Researchers at the Department of Radiology at Stanford University in Palo Alto, California are working on a new system using breast cancer images from a dedicated contrast-enhanced breast CT scan and Depth 3-Dimensional (D3D) Augmented Reality. With over 1000 cross-sectional images generated by the CT-scan (or MRI) it really becomes highly unlikely and time consuming for an expert and heck, even for an entire department, to analyze every single image for every patient with the precision that they deserve.
Technology keeps improving, faster than any one of us can keep up with, and that’s been a constant for several decades. Because of this, we need to develop smarter ways to analyze the massive amount of data available to us. Recently, an augmented reality system developed by D3D Enterprise, LLC located in Winter Park, FL successfully recreated stereoscopic 3D visualization on simulated data of breast microcalcifications, improving the assessment of their branching patterns. This data was translated to an augmented reality setting providing a separate image to each eye with head tracking, ability to rotate, translate, zoom and converge the eyes to a particular focal point, allowing to surf (using a joystick) around the 3D reconstruction of the images.

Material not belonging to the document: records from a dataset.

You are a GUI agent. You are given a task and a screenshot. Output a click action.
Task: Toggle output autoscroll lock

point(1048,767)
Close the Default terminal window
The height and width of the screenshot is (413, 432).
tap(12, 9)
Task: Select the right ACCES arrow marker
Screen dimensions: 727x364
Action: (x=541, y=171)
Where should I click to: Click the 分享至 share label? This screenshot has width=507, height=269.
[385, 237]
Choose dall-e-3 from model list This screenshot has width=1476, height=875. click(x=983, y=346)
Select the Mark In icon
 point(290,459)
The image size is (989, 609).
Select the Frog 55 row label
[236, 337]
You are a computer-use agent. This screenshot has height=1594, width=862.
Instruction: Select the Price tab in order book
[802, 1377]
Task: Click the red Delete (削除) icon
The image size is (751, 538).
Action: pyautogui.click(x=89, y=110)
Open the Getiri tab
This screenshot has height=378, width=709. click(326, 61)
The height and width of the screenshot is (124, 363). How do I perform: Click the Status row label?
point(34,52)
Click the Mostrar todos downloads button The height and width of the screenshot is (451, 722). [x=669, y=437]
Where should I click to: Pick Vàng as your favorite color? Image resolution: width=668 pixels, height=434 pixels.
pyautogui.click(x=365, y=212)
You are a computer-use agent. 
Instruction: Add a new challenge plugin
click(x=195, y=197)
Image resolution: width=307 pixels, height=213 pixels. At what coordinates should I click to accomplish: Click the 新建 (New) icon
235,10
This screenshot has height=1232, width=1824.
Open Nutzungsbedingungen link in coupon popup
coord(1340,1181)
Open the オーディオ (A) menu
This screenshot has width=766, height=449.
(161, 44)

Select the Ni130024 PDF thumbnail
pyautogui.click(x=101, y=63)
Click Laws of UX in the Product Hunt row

Breast CT data from one subject with known infiltrating ductal carcinoma was used in this study. Analyzing the mass’s shape, size and spiculations with the D3D system revealed that the spiculations were more evident when viewed with the AR system than on the native CT section and they were especially apparent when zoomed in and when actively rotating around the mass (a board-certified radiologist with 11 years of experience conducted the review).
Developing new technology when it comes to healthcare is not easy, especially given that the variables are different in every case. Obviously, extensive research is still required, but the results of this study are extremely promising. D3D Augmented Reality has the potential to be developed for countless medical applications, both diagnostic and therapeutical applications. And when you think about this software merged with platforms with a more instinctive and natural way of approaching images, like Microsoft’s HoloLens, you can see just a glimpse of the bright promise Augmented Reality holds for the future of medicine; reducing work time and mistakes for each case, allowing earlier and more precise diagnoses, and saving human lives. We certainly hope the biotech community and medical research institutes are paying attention!!